Aim of the task: Scan the material for the word "computer" and copy each line where it occurs.

[Start of Attachment]

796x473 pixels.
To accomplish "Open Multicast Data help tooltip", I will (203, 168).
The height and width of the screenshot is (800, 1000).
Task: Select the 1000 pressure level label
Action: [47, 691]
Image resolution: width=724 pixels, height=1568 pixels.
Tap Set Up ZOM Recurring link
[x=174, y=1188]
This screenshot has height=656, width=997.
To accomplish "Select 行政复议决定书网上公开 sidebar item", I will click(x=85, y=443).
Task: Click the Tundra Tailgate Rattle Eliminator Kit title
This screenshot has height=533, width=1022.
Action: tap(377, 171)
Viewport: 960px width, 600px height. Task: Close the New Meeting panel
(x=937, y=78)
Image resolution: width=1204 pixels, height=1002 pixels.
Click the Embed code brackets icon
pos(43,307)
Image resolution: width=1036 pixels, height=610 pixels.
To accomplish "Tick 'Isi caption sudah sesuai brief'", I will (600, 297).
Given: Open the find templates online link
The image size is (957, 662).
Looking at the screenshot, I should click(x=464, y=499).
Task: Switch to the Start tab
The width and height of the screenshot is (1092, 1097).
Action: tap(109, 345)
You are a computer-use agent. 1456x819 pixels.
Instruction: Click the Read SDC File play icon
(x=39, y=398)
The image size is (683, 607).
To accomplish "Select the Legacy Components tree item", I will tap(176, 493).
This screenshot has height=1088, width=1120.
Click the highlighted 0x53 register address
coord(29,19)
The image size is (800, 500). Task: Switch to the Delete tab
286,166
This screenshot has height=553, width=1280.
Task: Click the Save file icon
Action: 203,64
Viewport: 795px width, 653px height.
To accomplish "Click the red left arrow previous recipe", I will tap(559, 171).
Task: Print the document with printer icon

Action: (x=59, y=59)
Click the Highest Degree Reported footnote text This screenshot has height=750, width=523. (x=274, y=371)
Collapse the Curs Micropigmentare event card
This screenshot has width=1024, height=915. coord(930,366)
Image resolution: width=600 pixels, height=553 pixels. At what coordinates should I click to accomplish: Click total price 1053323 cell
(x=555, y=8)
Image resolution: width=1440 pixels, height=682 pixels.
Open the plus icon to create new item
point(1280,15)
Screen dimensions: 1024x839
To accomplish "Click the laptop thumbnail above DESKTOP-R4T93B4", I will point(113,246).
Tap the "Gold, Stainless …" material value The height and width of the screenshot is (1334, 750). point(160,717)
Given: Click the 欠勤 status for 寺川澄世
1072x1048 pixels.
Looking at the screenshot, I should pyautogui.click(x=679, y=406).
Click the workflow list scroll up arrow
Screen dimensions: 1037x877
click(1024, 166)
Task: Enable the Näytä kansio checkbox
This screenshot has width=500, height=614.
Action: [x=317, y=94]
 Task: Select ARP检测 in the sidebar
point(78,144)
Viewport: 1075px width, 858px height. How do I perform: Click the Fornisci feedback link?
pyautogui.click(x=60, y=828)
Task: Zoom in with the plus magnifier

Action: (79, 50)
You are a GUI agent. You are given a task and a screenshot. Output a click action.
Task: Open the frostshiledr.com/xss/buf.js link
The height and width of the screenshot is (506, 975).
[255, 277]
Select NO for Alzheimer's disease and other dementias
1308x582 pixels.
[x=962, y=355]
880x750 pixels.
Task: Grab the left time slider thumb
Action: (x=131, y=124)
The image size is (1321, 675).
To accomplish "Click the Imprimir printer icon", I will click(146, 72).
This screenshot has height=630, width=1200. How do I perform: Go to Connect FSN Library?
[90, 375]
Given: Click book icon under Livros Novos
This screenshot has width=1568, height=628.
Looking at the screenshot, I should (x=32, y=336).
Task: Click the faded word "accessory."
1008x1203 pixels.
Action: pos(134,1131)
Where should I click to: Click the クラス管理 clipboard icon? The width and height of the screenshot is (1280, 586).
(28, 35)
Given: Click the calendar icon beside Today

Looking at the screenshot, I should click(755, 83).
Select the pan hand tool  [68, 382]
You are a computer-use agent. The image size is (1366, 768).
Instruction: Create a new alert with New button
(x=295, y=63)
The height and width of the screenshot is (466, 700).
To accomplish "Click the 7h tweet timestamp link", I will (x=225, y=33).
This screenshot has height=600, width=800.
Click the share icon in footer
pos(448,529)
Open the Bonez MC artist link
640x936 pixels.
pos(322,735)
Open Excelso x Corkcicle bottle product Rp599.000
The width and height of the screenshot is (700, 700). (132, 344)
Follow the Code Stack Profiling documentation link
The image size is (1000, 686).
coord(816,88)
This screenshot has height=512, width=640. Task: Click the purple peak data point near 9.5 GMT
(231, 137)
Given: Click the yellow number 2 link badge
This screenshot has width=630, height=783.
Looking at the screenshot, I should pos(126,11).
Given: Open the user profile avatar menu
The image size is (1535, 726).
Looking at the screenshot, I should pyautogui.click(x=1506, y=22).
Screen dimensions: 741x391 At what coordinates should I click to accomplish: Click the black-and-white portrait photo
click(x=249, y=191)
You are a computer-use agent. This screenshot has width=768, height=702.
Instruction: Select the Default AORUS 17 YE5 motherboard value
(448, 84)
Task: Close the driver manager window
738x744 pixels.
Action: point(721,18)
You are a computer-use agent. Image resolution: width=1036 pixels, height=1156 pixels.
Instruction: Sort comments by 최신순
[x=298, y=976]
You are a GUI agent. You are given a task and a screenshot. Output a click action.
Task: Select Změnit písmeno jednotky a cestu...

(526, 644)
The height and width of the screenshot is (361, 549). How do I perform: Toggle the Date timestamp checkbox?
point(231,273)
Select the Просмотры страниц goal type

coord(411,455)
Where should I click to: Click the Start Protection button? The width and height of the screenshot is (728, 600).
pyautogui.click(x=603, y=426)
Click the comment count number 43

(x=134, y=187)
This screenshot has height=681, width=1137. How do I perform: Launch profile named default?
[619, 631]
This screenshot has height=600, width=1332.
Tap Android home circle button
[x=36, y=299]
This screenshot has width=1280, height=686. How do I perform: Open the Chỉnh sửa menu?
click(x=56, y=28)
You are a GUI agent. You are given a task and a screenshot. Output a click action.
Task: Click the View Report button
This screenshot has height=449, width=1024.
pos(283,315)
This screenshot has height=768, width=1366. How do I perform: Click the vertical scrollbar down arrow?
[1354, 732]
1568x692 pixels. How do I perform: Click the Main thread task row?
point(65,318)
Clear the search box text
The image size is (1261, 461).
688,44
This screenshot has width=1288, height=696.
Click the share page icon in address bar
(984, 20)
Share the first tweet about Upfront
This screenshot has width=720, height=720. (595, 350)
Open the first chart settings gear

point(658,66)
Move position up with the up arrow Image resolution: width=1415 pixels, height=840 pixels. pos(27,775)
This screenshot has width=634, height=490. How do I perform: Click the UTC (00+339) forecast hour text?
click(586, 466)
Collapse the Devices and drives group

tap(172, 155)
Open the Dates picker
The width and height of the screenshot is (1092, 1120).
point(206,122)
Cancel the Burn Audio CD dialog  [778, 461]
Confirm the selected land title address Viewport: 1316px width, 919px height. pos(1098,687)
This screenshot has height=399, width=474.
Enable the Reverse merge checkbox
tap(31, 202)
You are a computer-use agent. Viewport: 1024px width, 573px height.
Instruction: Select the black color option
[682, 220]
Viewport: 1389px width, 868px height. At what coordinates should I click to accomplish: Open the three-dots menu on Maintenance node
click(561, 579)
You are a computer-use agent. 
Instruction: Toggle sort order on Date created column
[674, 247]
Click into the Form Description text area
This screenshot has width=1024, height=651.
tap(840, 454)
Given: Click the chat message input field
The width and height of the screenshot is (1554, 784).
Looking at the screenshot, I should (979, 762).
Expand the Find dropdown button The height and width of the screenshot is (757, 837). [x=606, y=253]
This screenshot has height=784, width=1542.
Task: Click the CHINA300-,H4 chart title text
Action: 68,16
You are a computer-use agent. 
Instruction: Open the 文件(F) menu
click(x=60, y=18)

[End of Attachment]

Answer for this exercise:
You are a computer-use agent. 1456x819 pixels.
You are a computer-use agent. The image size is (1366, 768).
You are a computer-use agent. This screenshot has width=768, height=702.
You are a computer-use agent. Image resolution: width=1036 pixels, height=1156 pixels.
You are a computer-use agent. Viewport: 1024px width, 573px height.
You are a computer-use agent. 
You are a computer-use agent. 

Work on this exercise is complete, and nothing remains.